ニュースサイト「News Picks」は13日夜、〈猪瀬直樹が語る「東京のガン」〉と題したインタビュー記事を掲載。2011年7月に自民都議が“ドン”のいじめに遭い、自殺に追い込まれた――という内容だ。猪瀬氏が爆弾発言を炸裂させた。
名指しで攻撃されたのは自民の内田茂都議(77)。05年から都連幹事長に君臨する“ドン”だ。自殺した都議とは当時、葛飾区選出の樺山卓司氏(享年63)。5期務めたベテランだった。
猪瀬氏はこれが証拠とばかりにインタビュー記事の掲載に合わせ、自身のツイッターに樺山氏の「遺書」を投稿(写真左)。「父は憤死した」と連絡してきた娘にみせてもらったという。〈人間性のひとかけらもない内田茂。来世では必ず報服(ママ)します!〉などと壮絶な殴り書きが確認できるが、当時から都議会の一部では“抗議の自殺”と囁かれていた。

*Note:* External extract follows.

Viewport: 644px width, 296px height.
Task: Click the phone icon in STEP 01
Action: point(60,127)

「当時は民主党政権下で、都議会の議席は与野党拮抗。自民は民主都議を激しく切り崩し、11年4月の補選の結果、民主所属の議長を除けば、野党をようやく1議席上回った。その直後に樺山氏が命を絶って、再び野党に実質的な過半数を奪い返されたのです」
多数派工作を担ったのは内田氏だ。落選中も都連幹事長に居座る“ドン”に「現職じゃないクセに」と、不快感を覚える同僚もいたという。
自殺から5年。恨みをつづった遺書の噂はくすぶっていたが、まさか、かつての東京都のトップが暴露するとは……。猪瀬氏は自殺の経緯を「学校のいじめ」に例え、〈都議会議員の集まりの中で嫌がらせ的に罵倒されたり、議長になれたのにならせてもらえなかったり、ギリギリといじめ抜かれた〉と語った。
都知事選の告示前日の自民党都連への“爆弾投下”は敵対する小池百合子を大いに喜ばせただろう。インタビューでも小池氏に「期待したい」とエールを送った猪瀬氏は、徳洲会5000万円事件で公民権停止中の身だ。小池氏が都知事になっても副知事などの公職には就けない。“ドン降ろし”のためなら無償ボランティアも覚悟か。
地方政治は、特に、ごね得の世界。
自分の主張を言って、通らなければ拗ねて、声を荒げて押し通し、人の足を引っ張り始めて、最後は、罵倒し、恫喝する。
そんなことがまかり通るのは、評価権限を持つのが、組織外部の有権者ゆえ。外づらさえ良ければ、選挙に当選し、期数を重ね、こんな歪んだ権限が増長されていく。国政のように風にも流されない。
期数の若い議員で、先を考える人達は、それを見て見ぬ振りをしながら、台風が通り過ぎるのを待つつもりで、知らぬうちに牙を抜かれていく。